Some two hours later, after employing the use of a Dremel tool, a grinder, a die, wire cutters, scissors, an Exacto knife, a board, and the biggest rubber mallet I have ever seen, I had been forced to improvise a few times. After making my initial cuts on the filter, I found that the hood still wouldn't fit, so I continued cutting on it (requiring the use of another tool). When that still didn't fit, I was forced to measure sections of the metal plate on which the filter sits, and I ground the bottom lip away. After another no-go, my dad hammered the raised area on the top plate down, I ground some more, and soon we were ready to try again. As my dad was working on the threaded bolt (that goes into the carb on one end and holds a nut on the other), a washer came out of his hand and dropped straight down the small barrel of the carburetor. We proceeded with incredible caution, then, as I bent a wire and tried to extract the washer. One bump of the throttle, which presently rested right below my wrist, and any hope of making the show would have been gone.

I felt like I was in surgery; my hands stayed steady as the dim light shone down into the barrel, and with each bump of the wire, I waited for the disemboweling sight of the barrel opening and the washer plunging into darkness.
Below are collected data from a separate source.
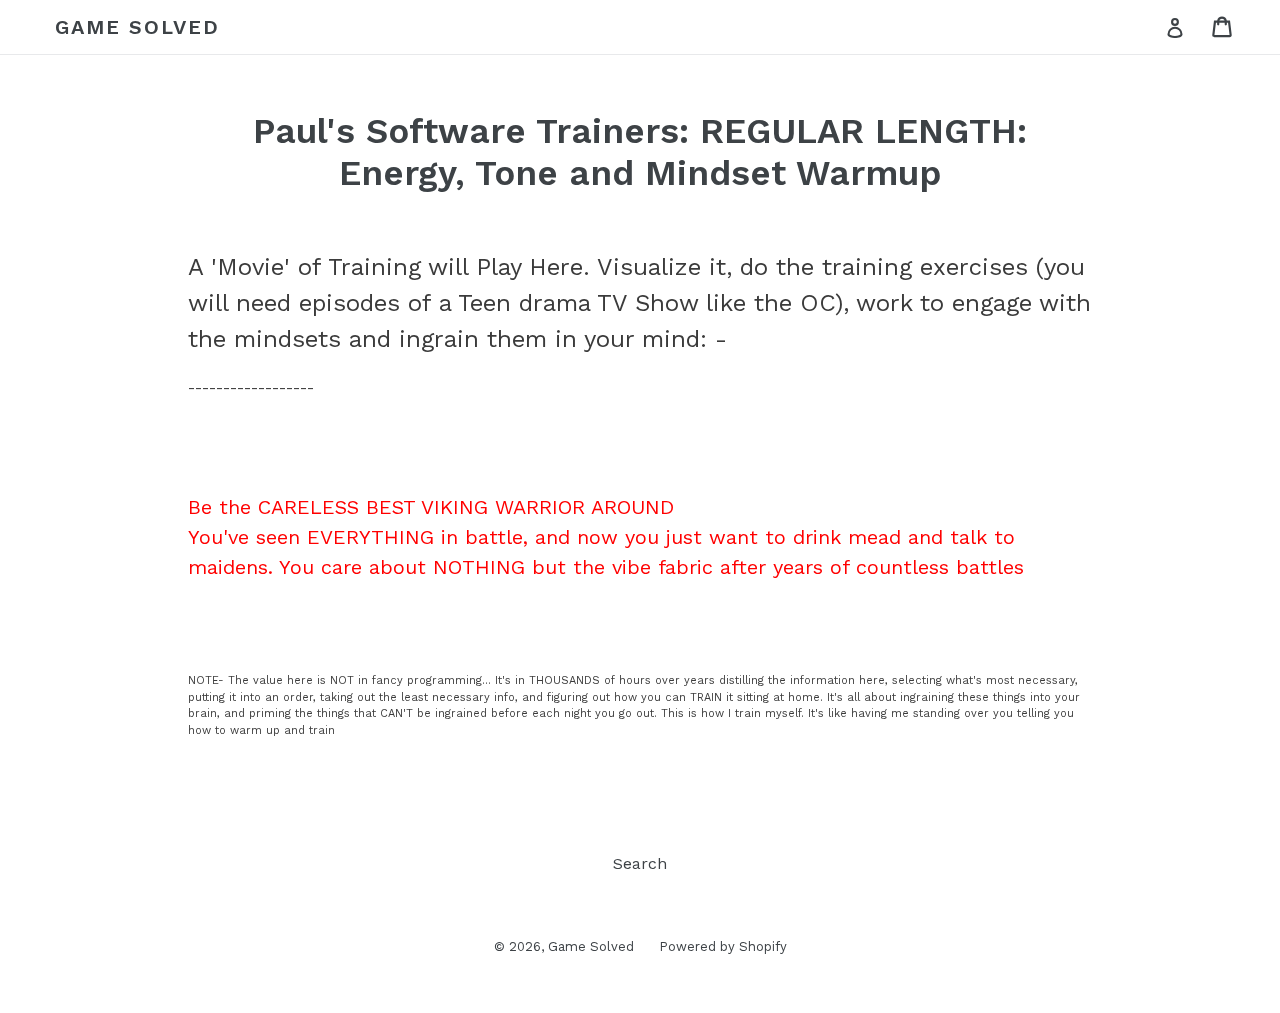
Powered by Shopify (723, 946)
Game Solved (137, 27)
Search (640, 863)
After about five minutes with my father cursing the car in the background I managed to get the washer out and put the air filter on. Tightening the nut and putting hand cream on the top plate, I closed the hood completely, then raised it back up. I could not find a trace of cream on the underside of the hood, meaning the grinding and trimming had worked! Now the true test will come on Dawn Patrol tomorrow where we'll find out if the new filter is choking the engine at all. If it is then we'll run without a filter to the show and back, but if it isn't, then we're good to go (although heaven forbid we even THINK about opening the hood, according to my father...).

Well, this post is long enough for now. I'll try to stay updated tomorrow as we really hit crunch time for detailing, then come Saturday (probably) you'll find out whether or not we made it to the show and back. Wish us luck, because Lord knows we'll probably need it with this car!